PROBLEM STATEMENT – Give the lines below again exactly, starting with the line that holds "Princess Pansy and Friends (735, 82)" and going on through the line that holds "[Medical Director /".
SUPPLIED RECORDS: Begin
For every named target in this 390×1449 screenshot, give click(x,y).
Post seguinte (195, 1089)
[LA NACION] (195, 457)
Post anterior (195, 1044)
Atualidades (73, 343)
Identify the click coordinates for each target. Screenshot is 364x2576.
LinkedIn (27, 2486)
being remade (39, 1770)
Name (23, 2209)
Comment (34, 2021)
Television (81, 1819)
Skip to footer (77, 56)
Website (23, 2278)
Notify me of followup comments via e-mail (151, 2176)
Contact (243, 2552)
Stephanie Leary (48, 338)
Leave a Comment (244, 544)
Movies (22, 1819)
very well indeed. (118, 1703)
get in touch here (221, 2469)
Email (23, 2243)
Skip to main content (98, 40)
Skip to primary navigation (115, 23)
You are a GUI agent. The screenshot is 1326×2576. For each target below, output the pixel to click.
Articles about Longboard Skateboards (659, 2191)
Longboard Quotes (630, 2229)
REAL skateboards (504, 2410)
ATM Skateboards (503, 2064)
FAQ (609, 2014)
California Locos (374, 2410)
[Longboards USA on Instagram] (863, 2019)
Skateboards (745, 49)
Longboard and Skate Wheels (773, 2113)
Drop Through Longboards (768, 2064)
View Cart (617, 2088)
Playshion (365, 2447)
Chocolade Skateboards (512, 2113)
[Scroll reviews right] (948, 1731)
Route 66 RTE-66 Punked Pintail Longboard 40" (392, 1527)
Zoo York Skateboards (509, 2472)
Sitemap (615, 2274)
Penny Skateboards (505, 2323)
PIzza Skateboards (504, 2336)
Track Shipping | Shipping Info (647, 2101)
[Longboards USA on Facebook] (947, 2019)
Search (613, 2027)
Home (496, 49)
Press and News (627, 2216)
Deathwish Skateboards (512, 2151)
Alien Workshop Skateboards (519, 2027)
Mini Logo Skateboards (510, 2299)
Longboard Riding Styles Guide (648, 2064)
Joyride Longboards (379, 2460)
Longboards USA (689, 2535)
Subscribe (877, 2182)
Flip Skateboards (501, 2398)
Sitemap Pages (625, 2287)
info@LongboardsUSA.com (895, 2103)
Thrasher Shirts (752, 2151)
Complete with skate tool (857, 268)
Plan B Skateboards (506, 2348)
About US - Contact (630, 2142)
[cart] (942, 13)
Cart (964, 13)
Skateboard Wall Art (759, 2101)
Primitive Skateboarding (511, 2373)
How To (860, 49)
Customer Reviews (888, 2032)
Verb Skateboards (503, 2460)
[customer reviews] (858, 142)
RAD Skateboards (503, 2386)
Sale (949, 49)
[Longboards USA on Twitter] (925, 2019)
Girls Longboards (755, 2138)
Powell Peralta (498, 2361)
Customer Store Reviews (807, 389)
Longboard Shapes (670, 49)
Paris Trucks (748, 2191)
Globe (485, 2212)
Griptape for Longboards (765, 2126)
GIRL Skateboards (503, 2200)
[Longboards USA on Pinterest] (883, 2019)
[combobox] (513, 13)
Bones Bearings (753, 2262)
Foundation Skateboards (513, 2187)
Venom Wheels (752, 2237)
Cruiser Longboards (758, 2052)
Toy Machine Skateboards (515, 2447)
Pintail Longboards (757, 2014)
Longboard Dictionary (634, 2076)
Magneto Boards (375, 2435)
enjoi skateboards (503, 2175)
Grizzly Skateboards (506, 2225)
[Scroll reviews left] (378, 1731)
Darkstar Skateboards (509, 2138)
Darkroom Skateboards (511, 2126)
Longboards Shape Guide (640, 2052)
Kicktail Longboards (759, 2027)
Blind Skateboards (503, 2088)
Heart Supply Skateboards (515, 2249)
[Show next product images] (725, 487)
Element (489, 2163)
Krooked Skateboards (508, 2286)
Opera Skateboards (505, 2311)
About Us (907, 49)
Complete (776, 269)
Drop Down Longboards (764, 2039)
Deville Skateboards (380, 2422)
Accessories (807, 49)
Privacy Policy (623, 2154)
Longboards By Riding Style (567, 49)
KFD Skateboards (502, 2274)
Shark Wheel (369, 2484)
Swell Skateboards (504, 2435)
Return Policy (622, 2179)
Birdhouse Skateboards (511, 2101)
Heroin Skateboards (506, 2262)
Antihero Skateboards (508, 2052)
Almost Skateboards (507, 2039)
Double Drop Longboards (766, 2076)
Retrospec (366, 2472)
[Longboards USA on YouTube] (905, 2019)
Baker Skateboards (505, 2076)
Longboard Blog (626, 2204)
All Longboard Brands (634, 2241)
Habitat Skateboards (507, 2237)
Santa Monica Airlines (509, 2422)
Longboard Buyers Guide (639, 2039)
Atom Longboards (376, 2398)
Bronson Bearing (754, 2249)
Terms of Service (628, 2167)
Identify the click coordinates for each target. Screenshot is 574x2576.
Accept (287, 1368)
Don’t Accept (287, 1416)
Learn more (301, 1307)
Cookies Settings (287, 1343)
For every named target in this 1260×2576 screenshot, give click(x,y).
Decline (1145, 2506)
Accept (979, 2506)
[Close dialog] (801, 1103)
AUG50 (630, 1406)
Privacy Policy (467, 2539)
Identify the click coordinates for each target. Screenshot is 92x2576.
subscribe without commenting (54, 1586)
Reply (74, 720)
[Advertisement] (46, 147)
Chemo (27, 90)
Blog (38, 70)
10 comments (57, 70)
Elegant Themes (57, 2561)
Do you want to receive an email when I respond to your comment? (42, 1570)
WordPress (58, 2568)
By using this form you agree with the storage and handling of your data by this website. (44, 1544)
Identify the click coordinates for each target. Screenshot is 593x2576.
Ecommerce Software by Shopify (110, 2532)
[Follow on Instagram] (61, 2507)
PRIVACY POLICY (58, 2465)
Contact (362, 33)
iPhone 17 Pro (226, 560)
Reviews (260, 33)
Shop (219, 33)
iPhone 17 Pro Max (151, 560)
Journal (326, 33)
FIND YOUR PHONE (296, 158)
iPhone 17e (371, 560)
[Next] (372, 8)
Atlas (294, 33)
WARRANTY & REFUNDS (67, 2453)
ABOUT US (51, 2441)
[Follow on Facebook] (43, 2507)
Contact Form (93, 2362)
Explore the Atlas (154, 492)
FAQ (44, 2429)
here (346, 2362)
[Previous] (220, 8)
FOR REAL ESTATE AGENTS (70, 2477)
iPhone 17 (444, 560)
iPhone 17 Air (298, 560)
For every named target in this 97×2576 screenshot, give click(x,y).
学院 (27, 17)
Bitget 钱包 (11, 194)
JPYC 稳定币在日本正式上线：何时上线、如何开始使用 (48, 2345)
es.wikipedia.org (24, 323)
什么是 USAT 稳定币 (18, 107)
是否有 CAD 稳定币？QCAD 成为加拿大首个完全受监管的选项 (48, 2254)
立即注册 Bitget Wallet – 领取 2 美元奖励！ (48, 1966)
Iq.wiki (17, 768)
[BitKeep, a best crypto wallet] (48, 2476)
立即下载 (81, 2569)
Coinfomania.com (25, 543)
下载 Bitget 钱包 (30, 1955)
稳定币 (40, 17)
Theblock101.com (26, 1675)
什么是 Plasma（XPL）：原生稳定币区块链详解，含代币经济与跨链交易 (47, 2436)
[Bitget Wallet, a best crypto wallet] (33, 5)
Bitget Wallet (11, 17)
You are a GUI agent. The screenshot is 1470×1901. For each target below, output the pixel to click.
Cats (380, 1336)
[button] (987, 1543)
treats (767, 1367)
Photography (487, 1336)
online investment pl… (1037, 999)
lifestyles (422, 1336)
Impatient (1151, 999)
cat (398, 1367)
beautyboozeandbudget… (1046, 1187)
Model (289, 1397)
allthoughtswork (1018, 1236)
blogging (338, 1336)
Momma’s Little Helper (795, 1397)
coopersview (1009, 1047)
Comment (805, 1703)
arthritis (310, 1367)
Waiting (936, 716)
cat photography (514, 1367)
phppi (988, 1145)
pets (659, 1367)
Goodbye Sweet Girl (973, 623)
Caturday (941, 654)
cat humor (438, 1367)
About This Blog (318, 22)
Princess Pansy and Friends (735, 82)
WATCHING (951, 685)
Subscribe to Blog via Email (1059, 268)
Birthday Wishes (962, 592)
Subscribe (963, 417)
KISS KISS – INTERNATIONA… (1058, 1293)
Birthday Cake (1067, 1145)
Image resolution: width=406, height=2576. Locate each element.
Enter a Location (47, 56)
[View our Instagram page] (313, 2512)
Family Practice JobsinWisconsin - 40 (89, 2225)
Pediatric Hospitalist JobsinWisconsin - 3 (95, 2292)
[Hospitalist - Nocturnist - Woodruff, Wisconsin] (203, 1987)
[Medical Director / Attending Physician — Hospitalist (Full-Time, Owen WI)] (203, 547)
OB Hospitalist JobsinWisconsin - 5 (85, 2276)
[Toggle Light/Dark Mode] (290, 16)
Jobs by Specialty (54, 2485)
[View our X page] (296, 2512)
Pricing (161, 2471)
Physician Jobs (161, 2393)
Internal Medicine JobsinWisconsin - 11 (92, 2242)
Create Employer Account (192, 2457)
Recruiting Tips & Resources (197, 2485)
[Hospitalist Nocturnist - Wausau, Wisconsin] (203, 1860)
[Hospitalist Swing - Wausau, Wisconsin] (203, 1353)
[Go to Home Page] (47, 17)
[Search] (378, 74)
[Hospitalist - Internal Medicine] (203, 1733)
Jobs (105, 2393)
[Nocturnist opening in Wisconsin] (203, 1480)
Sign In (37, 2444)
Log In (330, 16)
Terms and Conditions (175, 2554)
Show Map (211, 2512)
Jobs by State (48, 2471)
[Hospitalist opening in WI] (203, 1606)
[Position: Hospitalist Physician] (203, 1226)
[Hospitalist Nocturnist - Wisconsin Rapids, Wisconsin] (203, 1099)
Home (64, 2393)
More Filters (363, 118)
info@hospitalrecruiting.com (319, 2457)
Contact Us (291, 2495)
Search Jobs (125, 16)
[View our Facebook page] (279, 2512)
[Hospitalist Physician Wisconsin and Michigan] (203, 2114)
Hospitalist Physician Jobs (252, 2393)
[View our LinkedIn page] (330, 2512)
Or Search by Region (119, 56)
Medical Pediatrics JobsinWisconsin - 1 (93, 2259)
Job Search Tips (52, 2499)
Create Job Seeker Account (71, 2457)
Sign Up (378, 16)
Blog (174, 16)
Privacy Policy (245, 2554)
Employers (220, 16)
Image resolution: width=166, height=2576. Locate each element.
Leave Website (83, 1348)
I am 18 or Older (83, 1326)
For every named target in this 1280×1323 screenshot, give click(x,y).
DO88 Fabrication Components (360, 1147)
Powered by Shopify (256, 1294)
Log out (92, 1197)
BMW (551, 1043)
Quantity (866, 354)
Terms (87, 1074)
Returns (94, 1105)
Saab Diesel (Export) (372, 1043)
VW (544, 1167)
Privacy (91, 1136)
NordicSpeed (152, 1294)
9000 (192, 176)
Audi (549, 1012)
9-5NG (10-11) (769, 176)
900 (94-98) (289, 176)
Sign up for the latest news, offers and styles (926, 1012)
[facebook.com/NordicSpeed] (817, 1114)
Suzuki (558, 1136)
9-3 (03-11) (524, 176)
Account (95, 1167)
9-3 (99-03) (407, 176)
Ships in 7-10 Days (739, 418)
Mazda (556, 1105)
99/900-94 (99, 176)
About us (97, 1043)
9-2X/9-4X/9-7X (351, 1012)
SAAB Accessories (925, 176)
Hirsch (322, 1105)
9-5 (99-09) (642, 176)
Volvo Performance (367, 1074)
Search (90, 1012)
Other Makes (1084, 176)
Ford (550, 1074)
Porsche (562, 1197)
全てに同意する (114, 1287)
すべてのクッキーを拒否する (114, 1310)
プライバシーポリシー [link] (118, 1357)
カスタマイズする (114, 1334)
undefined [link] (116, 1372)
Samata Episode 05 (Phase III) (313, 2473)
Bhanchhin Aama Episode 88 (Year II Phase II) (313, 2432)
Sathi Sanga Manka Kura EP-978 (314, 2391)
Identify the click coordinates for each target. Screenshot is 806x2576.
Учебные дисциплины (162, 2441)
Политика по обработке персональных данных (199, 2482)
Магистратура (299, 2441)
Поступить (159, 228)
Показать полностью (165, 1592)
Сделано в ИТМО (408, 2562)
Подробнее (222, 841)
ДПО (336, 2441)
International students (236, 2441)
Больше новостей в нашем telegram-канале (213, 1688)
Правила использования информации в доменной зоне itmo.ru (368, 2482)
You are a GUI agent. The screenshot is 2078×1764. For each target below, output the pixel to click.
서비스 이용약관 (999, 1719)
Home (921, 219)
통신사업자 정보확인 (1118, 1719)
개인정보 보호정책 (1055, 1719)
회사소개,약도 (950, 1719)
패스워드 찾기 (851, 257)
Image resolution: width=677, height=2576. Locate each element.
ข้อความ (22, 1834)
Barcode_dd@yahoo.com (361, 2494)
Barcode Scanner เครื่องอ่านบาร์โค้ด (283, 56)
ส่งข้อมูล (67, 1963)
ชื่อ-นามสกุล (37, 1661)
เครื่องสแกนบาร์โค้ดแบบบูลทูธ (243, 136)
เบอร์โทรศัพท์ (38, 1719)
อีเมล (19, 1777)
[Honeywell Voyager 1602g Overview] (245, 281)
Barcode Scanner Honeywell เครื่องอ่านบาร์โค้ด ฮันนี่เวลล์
SUPPLIED RECORDS: End
OUTPUT FOR THIS TASK –
Princess Pansy and Friends (735, 82)
WATCHING (951, 685)
Subscribe to Blog via Email (1059, 268)
Birthday Wishes (962, 592)
Subscribe (963, 417)
KISS KISS – INTERNATIONA… (1058, 1293)
Birthday Cake (1067, 1145)
Image resolution: width=406, height=2576. Locate each element.
Enter a Location (47, 56)
[View our Instagram page] (313, 2512)
Family Practice JobsinWisconsin - 40 (89, 2225)
Pediatric Hospitalist JobsinWisconsin - 3 (95, 2292)
[Hospitalist - Nocturnist - Woodruff, Wisconsin] (203, 1987)
[Medical Director / Attending Physician — Hospitalist (Full-Time, Owen WI)] (203, 547)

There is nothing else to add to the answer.